Step 5: Since 1 (≤) √(x + 1) and √(x + 1) (≤) √(11), we can combine the two inequalities and write it as: 1 (≤) √(x + 1) (≤) √(11).
Step 6: Finally, we use the given information that x (≤) 10 to conclude that √(x + 1) is also less than or equal to √(11). So, the final inequality is: 1 (≤) √(x + 1) (≤) √(11).
B) To prove that if 0 (≤) u (≤) v (≤) 10, then 0 (≤) √(u + 1) (≤) √(v + 1) (≤) 10, we can use the result from part A and follow these steps:
Step 1: Start with the given inequality: 0 (≤) u (≤) v (≤) 10.
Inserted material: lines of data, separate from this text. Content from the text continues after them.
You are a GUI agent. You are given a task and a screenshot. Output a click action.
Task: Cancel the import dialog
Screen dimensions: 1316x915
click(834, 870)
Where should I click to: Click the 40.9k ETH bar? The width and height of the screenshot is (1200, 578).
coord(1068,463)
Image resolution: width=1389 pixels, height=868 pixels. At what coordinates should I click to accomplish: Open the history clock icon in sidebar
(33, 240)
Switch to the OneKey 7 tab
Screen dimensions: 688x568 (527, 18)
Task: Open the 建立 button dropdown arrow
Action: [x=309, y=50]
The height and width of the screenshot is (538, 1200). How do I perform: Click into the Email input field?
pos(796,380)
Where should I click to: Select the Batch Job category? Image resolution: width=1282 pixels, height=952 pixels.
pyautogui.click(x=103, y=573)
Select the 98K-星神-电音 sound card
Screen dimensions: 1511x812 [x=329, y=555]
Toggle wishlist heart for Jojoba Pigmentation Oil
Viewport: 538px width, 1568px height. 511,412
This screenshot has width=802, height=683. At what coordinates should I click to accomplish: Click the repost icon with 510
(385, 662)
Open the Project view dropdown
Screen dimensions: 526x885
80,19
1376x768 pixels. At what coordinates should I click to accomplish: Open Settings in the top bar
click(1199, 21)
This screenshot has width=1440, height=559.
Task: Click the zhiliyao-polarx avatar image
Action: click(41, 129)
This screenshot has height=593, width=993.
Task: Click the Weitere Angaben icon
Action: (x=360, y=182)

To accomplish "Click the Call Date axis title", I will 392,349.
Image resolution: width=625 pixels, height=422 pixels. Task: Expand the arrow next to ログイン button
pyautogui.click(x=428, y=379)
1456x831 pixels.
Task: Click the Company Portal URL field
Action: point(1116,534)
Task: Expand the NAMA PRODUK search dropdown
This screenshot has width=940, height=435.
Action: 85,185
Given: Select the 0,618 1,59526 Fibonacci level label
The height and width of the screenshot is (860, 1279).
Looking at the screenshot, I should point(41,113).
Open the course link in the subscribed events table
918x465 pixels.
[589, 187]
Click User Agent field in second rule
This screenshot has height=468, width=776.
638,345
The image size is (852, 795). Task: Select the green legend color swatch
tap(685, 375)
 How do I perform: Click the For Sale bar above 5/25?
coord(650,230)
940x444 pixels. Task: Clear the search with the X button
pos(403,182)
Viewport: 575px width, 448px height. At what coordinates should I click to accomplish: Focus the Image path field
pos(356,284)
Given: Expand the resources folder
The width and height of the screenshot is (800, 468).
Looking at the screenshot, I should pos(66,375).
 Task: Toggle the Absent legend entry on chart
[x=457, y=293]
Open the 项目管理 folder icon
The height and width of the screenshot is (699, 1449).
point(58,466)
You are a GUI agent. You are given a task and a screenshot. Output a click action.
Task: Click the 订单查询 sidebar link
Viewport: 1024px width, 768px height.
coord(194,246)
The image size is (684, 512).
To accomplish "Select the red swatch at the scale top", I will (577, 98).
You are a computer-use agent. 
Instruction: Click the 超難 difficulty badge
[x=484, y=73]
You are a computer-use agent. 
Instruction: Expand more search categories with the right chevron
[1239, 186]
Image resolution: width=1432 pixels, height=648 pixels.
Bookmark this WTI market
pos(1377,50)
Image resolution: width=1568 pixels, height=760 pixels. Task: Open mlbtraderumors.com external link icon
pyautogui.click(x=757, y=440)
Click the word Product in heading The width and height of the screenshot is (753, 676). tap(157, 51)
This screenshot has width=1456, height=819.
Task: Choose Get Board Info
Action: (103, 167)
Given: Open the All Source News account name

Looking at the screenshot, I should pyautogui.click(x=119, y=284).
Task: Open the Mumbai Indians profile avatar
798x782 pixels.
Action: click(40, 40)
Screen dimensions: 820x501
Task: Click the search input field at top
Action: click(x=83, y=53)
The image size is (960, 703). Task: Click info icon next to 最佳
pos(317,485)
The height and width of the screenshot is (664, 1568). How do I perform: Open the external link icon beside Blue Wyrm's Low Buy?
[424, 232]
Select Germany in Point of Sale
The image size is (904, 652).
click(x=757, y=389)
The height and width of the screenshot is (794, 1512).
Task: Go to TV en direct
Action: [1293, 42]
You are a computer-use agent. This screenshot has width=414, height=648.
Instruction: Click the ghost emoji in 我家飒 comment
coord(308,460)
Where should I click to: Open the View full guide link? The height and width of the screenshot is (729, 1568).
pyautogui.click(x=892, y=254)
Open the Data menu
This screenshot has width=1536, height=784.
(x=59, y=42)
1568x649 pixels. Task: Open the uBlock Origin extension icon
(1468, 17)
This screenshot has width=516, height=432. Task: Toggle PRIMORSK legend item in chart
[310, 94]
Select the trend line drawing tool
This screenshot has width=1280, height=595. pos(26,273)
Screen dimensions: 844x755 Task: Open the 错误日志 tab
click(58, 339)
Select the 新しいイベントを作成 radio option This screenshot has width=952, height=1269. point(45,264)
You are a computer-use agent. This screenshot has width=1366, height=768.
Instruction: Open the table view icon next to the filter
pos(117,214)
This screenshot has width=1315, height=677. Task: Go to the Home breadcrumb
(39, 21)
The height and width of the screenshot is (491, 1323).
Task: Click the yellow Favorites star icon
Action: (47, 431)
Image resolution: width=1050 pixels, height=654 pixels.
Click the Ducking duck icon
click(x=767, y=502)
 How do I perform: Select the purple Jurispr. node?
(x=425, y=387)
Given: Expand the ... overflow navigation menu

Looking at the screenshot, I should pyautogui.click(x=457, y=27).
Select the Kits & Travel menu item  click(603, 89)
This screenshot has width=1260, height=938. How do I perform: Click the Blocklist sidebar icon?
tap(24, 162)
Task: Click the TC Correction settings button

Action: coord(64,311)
Step 2: Apply the result from part A to the values of u and v separately. Using the result, we know that if 0 (≤) u (≤) 10, then 0 (≤) √(u + 1) (≤) 10. Similarly, if 0 (≤) v (≤) 10, then 0 (≤) √(v + 1) (≤) 10.
Step 3: Combine the two inequalities obtained in step 2 to form the final inequality: 0 (≤) √(u + 1) (≤) √(v + 1) (≤) 10.
This completes the proof that if 0 (≤) u (≤) v (≤) 10, then 0 (≤) √(u + 1) (≤) √(v + 1) (≤) 10.